On the other hand, the authorities demand control of The Avengers, supposedly because they violate international borders, and innocents get killed when they stop immensely powerful and dangerous bad guys, yet they seem unable to understand that if the Avengers did not act, millions would die, perhaps even the entire species. Following the logic of the plot, none of the Avengers bring this up either. No one points out to the Secretary of State, whose small role is basically that or an arrogant bureaucrat, that innocents will inevitably die when terrorists–to say nothing about god-like beings–attack innocents. The good can stand by and do nothing, or fight to prevent the deaths of millions; there is no middle ground. Nor do any of the Avengers, even Captain America, bring up the obvious: the UN is all about money, power, and the control of others, and it seldom acts for good. Much of its work around the world is characterized by corruption, rape, and the support of abject evil, as when its agencies allow terrorists to store weapons and fire on Israel from their properties. This is, however, the Marvel universe, and not ours.
Is it any wonder The Hulk, who tends to lay waste to cities when he fights, is not in this movie? He would not be impressed by international accords. “Hulk: smash!” yes. “Hulk: sign the accord!” Not so much.

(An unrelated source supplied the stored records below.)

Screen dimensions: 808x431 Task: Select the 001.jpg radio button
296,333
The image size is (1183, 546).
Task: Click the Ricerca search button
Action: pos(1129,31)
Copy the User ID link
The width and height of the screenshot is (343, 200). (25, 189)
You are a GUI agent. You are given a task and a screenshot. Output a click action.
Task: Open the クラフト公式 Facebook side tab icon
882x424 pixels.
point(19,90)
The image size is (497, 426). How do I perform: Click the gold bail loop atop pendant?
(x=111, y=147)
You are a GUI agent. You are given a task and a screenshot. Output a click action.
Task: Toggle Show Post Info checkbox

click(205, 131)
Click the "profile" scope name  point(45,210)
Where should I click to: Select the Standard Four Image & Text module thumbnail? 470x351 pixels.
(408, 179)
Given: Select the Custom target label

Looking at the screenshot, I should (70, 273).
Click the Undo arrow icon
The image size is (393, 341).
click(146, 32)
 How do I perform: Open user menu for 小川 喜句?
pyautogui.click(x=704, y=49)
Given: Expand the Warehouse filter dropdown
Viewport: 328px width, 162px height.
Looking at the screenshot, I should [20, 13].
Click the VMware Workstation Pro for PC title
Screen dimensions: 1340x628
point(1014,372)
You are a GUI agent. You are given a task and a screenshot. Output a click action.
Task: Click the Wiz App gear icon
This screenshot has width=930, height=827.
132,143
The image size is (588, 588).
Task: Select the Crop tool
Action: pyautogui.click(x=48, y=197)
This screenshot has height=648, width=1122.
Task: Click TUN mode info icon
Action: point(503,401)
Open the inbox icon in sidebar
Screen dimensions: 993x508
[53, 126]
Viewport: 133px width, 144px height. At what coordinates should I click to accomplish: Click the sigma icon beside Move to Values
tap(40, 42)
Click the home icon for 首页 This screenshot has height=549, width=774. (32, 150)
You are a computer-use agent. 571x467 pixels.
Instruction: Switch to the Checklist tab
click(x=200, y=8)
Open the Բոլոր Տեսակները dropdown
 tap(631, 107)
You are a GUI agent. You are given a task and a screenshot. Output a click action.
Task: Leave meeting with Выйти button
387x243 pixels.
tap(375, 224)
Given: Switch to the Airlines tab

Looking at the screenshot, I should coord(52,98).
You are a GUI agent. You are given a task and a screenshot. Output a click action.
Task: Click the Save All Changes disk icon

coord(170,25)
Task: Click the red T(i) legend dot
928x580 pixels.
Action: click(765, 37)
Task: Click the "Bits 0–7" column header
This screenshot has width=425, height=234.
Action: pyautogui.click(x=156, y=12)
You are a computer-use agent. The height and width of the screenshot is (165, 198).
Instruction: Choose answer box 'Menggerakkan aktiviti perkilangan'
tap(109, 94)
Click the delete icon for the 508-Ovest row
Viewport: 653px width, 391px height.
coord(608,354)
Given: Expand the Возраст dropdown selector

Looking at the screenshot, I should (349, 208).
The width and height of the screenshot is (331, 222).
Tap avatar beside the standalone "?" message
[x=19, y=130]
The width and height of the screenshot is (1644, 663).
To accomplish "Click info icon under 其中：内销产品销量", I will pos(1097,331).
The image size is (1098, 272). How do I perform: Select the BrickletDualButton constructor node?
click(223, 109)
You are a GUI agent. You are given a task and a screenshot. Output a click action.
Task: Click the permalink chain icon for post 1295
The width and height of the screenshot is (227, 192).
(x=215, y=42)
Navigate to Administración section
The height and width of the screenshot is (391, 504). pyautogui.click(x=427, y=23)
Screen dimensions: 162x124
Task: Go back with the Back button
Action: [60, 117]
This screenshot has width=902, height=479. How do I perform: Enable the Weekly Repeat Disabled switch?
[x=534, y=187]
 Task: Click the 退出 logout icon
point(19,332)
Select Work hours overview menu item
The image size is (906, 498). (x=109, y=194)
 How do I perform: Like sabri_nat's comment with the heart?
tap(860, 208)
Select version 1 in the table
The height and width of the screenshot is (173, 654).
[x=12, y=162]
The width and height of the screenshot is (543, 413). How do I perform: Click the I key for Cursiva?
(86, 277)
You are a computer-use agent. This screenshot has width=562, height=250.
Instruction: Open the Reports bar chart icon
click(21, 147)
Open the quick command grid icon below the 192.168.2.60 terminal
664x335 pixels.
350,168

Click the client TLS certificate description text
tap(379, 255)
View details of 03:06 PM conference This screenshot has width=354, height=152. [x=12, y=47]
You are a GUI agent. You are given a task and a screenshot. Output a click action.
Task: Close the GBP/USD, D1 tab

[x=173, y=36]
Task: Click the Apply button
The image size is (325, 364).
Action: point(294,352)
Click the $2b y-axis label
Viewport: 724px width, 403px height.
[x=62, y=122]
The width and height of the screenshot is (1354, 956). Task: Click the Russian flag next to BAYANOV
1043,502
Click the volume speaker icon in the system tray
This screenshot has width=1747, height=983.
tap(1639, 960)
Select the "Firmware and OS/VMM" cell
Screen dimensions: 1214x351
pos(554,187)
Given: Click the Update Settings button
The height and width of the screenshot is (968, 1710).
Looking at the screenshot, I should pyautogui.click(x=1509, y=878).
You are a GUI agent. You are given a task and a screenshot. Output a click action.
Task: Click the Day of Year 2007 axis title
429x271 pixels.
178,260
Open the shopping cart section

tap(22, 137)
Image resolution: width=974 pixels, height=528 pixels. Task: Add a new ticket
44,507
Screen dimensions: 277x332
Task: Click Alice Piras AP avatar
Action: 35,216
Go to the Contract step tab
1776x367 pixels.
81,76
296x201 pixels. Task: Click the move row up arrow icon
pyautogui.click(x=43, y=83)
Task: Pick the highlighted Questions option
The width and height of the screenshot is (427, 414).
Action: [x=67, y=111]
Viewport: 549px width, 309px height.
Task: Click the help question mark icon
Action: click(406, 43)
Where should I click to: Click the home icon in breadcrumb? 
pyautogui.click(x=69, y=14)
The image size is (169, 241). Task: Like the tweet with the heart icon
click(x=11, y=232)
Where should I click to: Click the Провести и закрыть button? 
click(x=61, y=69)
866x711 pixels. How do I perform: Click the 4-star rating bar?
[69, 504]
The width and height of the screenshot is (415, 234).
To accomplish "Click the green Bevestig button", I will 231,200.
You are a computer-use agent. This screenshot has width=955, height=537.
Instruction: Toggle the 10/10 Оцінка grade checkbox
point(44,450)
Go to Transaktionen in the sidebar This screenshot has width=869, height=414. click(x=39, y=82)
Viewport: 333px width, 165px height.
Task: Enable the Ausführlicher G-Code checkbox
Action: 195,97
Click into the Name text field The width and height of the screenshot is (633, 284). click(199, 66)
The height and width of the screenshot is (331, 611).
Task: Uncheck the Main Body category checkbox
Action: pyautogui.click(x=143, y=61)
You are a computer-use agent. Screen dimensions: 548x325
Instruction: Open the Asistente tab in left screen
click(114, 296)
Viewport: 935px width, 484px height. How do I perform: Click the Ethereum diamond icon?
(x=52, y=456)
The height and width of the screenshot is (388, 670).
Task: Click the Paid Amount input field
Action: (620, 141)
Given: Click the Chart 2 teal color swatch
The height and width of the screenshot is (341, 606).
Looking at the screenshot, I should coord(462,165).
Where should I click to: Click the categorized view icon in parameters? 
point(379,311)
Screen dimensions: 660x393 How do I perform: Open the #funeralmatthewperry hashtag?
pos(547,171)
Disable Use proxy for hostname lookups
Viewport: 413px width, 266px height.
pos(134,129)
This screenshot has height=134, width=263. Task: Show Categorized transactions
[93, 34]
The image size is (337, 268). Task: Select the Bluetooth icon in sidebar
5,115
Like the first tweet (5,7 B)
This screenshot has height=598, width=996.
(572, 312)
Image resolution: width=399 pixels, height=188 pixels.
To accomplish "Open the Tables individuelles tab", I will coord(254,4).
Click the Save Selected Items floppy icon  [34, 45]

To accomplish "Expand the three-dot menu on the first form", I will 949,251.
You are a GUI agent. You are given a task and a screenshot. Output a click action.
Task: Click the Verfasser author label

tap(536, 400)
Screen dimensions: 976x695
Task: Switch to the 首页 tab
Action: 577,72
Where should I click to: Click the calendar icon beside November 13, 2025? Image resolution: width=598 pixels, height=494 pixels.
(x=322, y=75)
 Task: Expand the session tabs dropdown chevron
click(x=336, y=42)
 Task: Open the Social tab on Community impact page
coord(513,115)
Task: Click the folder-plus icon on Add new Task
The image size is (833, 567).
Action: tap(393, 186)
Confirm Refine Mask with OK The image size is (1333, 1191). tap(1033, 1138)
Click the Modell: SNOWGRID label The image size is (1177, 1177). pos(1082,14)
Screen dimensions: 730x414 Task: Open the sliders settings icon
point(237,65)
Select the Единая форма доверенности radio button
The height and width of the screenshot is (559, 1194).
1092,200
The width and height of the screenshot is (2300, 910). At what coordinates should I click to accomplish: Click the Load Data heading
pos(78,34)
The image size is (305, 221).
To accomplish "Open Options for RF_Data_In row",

Why, one wonders, doesn’t America give the Avengers credentials, law enforcement/military cover? Or is the America of the Marvel Universe like ours? Too successful, too affluent, too complacent, embroiled in corruption and instead of upholding the Constitution, allowing petty crooks, arrogant, self-imagined elites and would-be despots to usurp it? There are parallels, but again, it’s a movie.
Production values are first rate. The casting was very well done, with not an actor obviously unfit for their role. The acting was uniformly good, though there was little in the script to allow anyone to distinguish them self. Character development is essentially nonexistent, but again, this movie is about action. Tony Stark is a troubled, conflicted character at the beginning and end of the movie. Captain America is noble and willing to go it alone, to do whatever is required to do right, at the beginning and end. Stan Lee’s last minute cameo–he has one in every film–was delightfully funny.
Oh, and be sure to remain after the initial closing credits. As always, there is a brief addition to the story before the final closing credits.
Captain America: Civil War is, without a doubt, one of the best movies of its genre ever made, much better than much of what passes for entertainment at the cinema these days. It is worth seeing on the big screen, and absolutely worth having on DVD.